ヨーロッパの近代社会というものは、すべてのケースに妥当するようなありうべきモデルではない。むしろ箸にも棒にもかからないアフリカ社会の中にこそ、人類社会の<原型>がありはしないか、と。アフリカは文明の未発達な、そこから脱すべき一段階ではなくて、むしろ現在のアフリカの中に人間のモラルや産業や生活や宗教やそれら一切合切の<原型>が揃っているのではないか、と。
やや硬派向け、ところどころ笑いもあって、溜飲も下がる緑陰読書本。
辺見がまったく自由に納得がいかなければ執拗に食い下がって持論を展開するのも小気味がいい。
あとがきで吉本は、辺見のことを「柄の大きい人」「年齢のない人」だと評し(「わたしなどより年長者だという感じがときどきした」)
辺見さんの自由の概念がひろびろとしていて、どんな主題を持ち出しても待ったをかけられる制約を感じたことがなかった。とても良い印象の対談で、おいしい料理をたくさん食べた気がしている。と書いている。
俺もそういう読後感だ。
文春文庫
吉本隆明のことはこれまでほとんど気にしたことがありませんでしたが、この抜粋部分を読んで興味が出てきました。いつか読んでみようと思います。
詩以外の仕事をほとんど知らないのですが、この本は読んでみたいと思います。(いつ読めるかな^^;)
「すべての明るいものは盲目とおなじに 世界をみることができない」というような(うろ覚え)詩(だったか)の一節を思い出しました。
佐平次さんはどんどん読まれてどんどん書かれて眩しいなあ。いつも刺激をくださってありがとうございます。
読んでみよう。
吉本の詩では「転位のための十篇」がおすすめです。彼の思想の原点のように思われます。

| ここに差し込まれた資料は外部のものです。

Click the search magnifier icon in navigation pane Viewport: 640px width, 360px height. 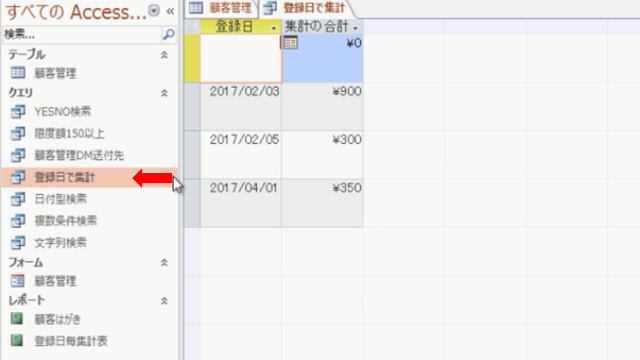[x=169, y=34]
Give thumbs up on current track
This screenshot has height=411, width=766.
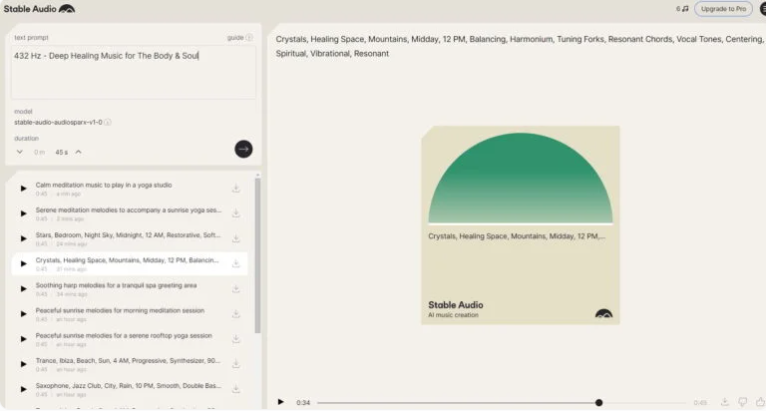[760, 402]
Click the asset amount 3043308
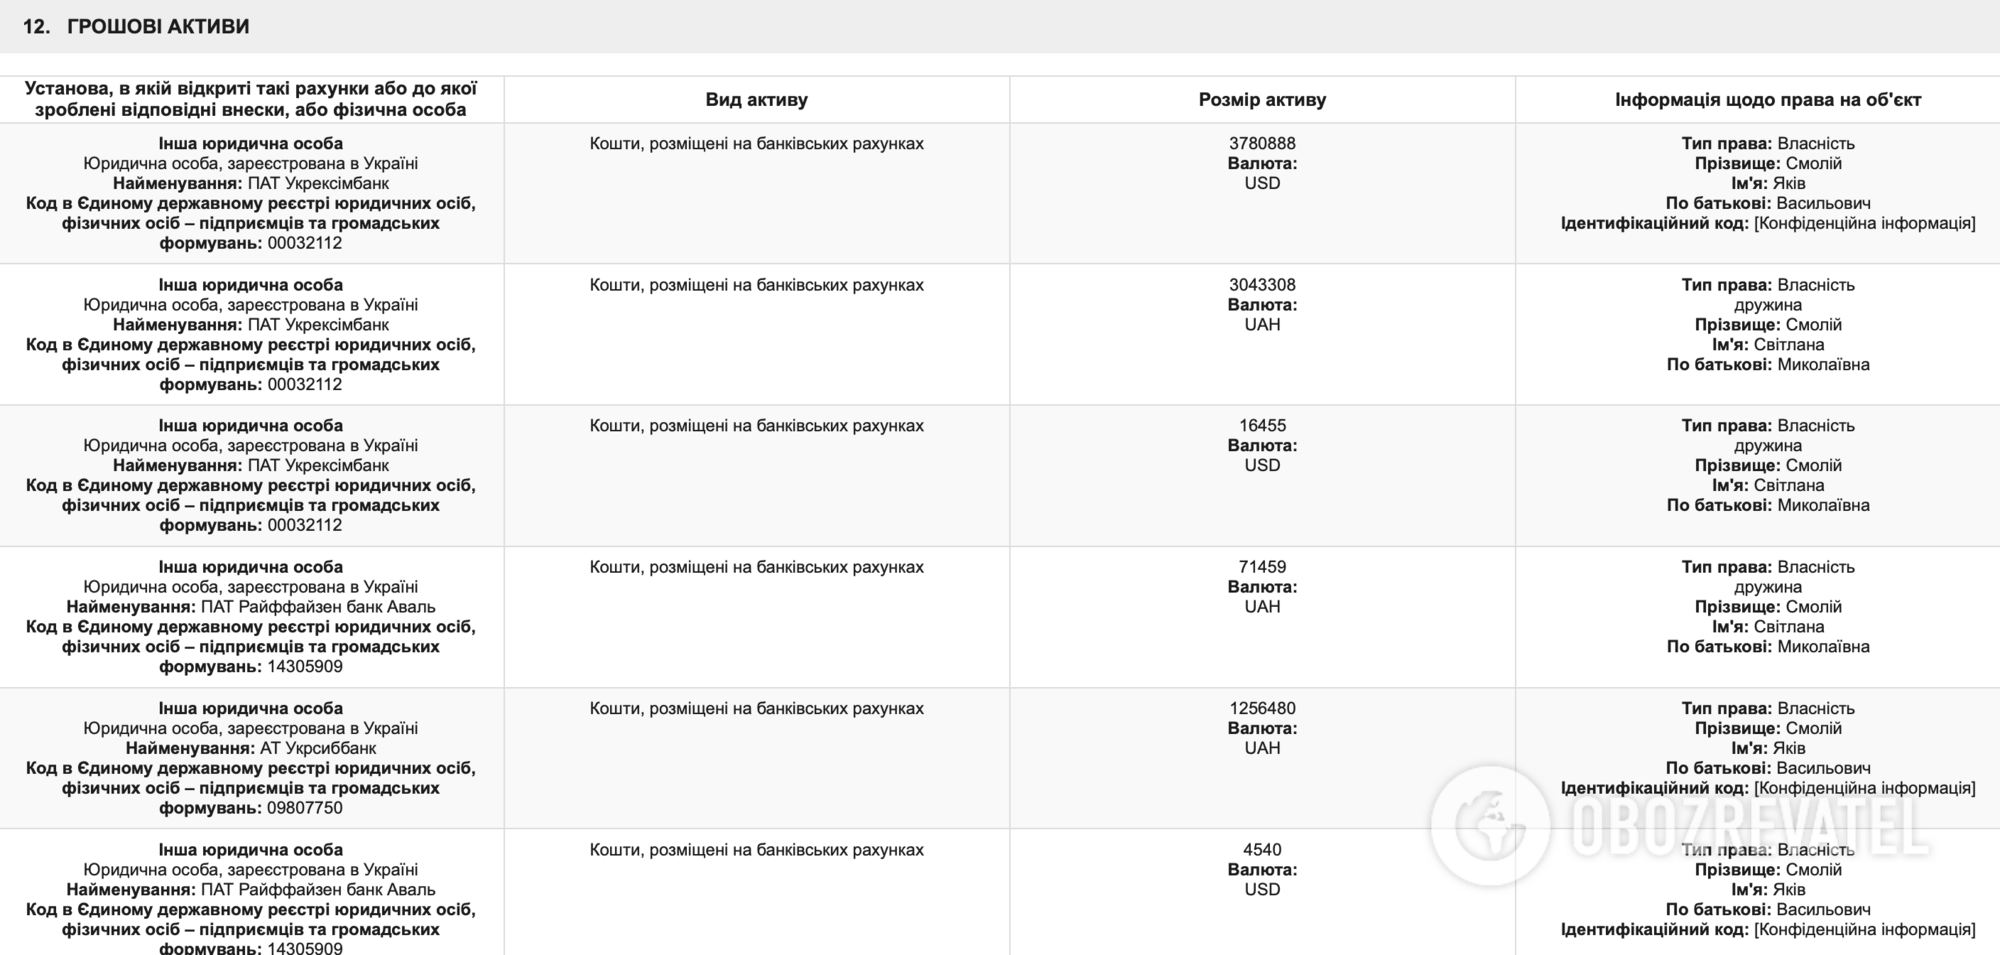The width and height of the screenshot is (2000, 955). point(1262,285)
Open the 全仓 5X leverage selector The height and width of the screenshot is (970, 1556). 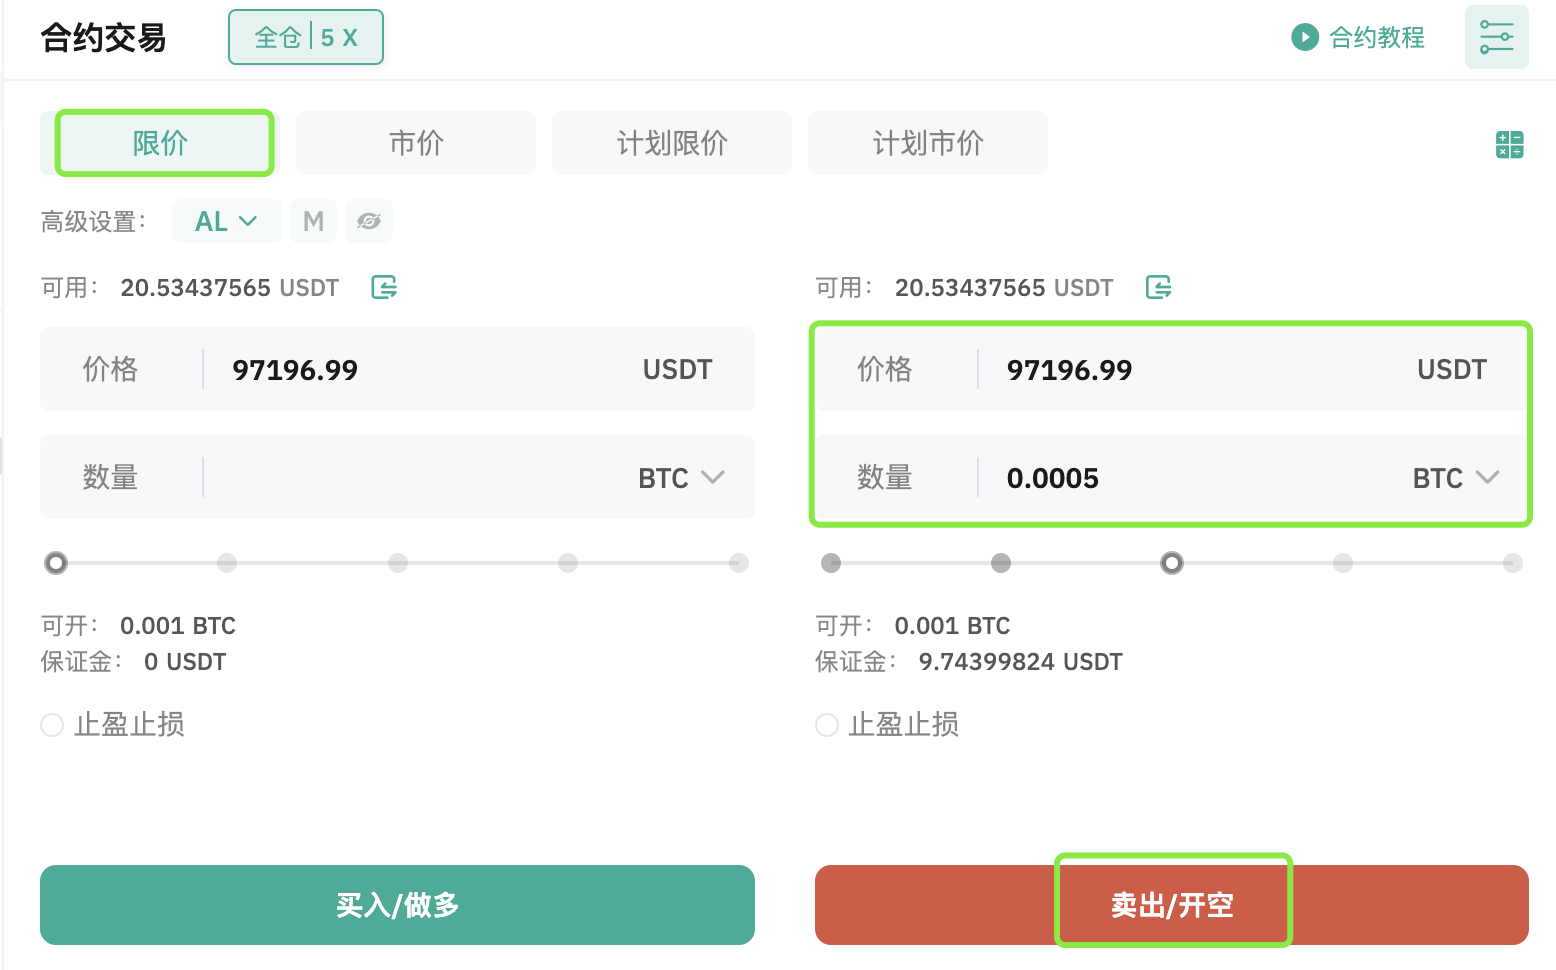[305, 38]
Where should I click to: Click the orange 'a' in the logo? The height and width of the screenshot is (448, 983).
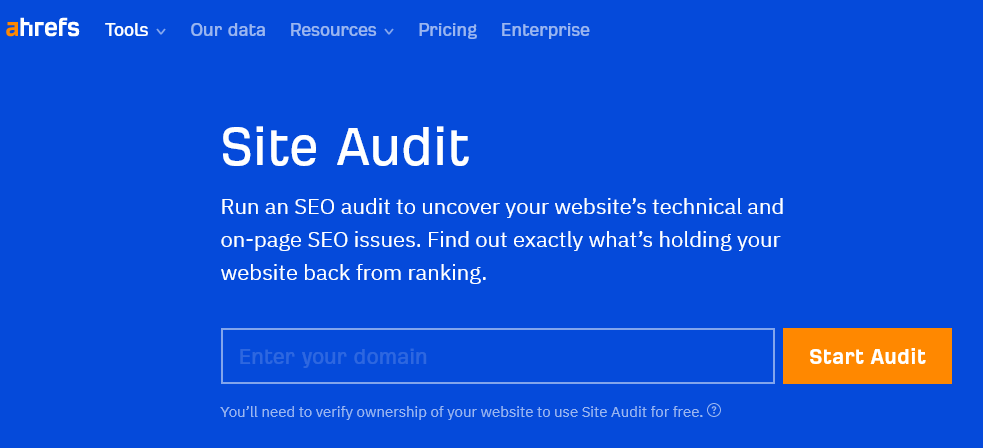coord(12,30)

その時にむしろ辺見が盛んに「夜=陰翳」のない現代を憂えているのですね。
お薦めありがとう。図書館に探してみます。
これからもますます、よろしくお願いいたします。
もちろん、寄席評も素敵です。
こはるは、いいですね。
隅に置けないなあ^^。
吉本隆明よんだことありませんが、ちょっとよんでみたいかも、、
そういえば、外国は妙齢の男の子は軍隊にはいるものでしたね。
軍隊にはいればよいとか軍備が必要だとかの話じゃありませんが
そんな国にいるのと日本で軍隊しらずにいるのでは確かに
みんなの意識はちがうのでしょうね。
特に当事者の男性に強いられるものはずいぶんちがうのでしょう。
私の母は私たちが兵隊にとられることを考えたら気が狂いそうになると言ってました。男でなくとも相当なストレスになると思います。
アメリカの徴兵制は1973年に廃止されています。正確には停止といったほうがいいかもしれません。
というのは現在,選抜徴兵登録制があり,18歳〜25歳までの男子について登録が義務づけられています。違反者には罰則もあります。
しかし,これは登録だけであって,なんらかの兵役につくわけではありません。いわば,将来,徴兵制を復活する必要にせまられた時のために,名簿たけは準備しておこうというようなもののようです。
↑のgakis-roomさんのコメントの通り現在のアメリカは徴兵制ではありません。
昔のはなしです。
もっとも応募制であればなおのことかっこいいこと言ってても自分は安全地帯にぬくぬくとしている人が多いのでしょうね。
イラクやアフガニスタンに派兵するなら自分も従軍すべきだと吉本ならいうかな。